**TEXT SECTION**
○ ○ ○ ○ ○

Oh, god. What to say? Weird ranty, unfocused review incoming.

The Stanley Parable, in it's original state was a whip-smart, clever, and chuckle-inducing romp that subverted the expectations of traditional game design, allowing the player to push back against what are normally conceived as rigid boundaries, designing for the aspects of games that most people think "they couldn't have possibly thought of that, could they?"

It became viral with the help of word-of-mouth reviews as well as (though I doubt the game's originators William Pugh or Davey Wreden would be happy to admit it) let's play videos. It blew up on Youtube as the kind of "oh I wonder what my favorite personality would think of this silly thing" kind of trend for a while, and made a name for itself as a genuinely clever piece of work about the nature of choice (and lack thereof) in games, and whether the fourth wall is really your friend or not.

The Stanley Parable: Ultra Deluxe is odd. It's mired in a cloak of marketing that defines it as "refreshed, yet familiar" and yet is itself the core of an identity crisis about it's own meteoric rise to fame.

○ ○ ○ ○ ○

**SUPPLIED DATA**
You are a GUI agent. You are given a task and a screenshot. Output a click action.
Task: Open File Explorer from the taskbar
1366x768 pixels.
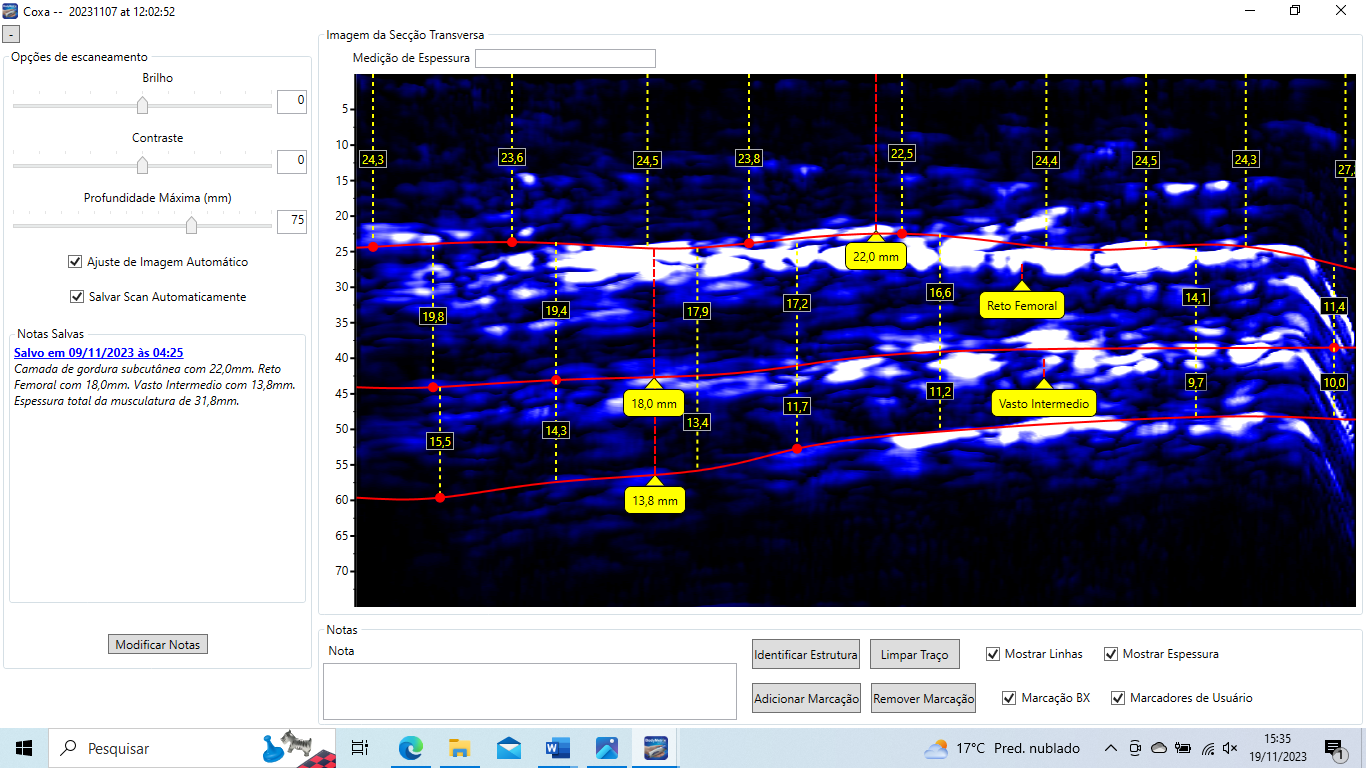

○ ○ ○ ○ ○

**EXERCISE TASKS**
A - Quote the part of the game review that opens with the words containing "It became viral" and closes with "rise to fame.".
B - In the game review, list the three descriptive words that come right before "romp" in the sentence about the original The Stanley Parable.
C - Continue the review of The Stanley Parable: Ultra Deluxe after its last sentence.

**ANSWERS PER TASK**
A -
It became viral with the help of word-of-mouth reviews as well as (though I doubt the game's originators William Pugh or Davey Wreden would be happy to admit it) let's play videos. It blew up on Youtube as the kind of "oh I wonder what my favorite personality would think of this silly thing" kind of trend for a while, and made a name for itself as a genuinely clever piece of work about the nature of choice (and lack thereof) in games, and whether the fourth wall is really your friend or not.

The Stanley Parable: Ultra Deluxe is odd. It's mired in a cloak of marketing that defines it as "refreshed, yet familiar" and yet is itself the core of an identity crisis about it's own meteoric rise to fame.

B - whip-smart, clever, chuckle-inducing

C -
A very long, overdrawn bit wherein the orgulous, yet iconically lovable Narrator prods fun at reviews of the original Stanley Parable left by journalists and community members alike seems difficult to distinguish whether Wreden, the game's writer, is venting about his "art" being unfortunately misconstrued or if this is just some odd, several-layers-of-irony laden pit that the "character" of the Narrator has found himself unable to escape from.

Wreden has not minced words in the past about the burden of expectation placed on those who find themselves in the shoes of the "creator" (see: The Beginner's Guide), yet so much of this game seems to fall flat at being a source for absurd laughs. Self-aggrandizement (and deprecation, for that matter), for better or worse, just isn't that funny anymore.

I do admire the effort placed into this new experience, it's clear it's been done from a place of love for the art rather than an obligation to make something new about The Stanley Parable, yet something about it all just kind of leaves a bit of a sour taste in the mouth, and a rolling in the eyes.

I think this game missed it's mark to be it's most impactful version of itself. Had it been released a handful of years earlier (an impossible ask, I realize,) it feels as though it would've been much more prescient and "of the moment."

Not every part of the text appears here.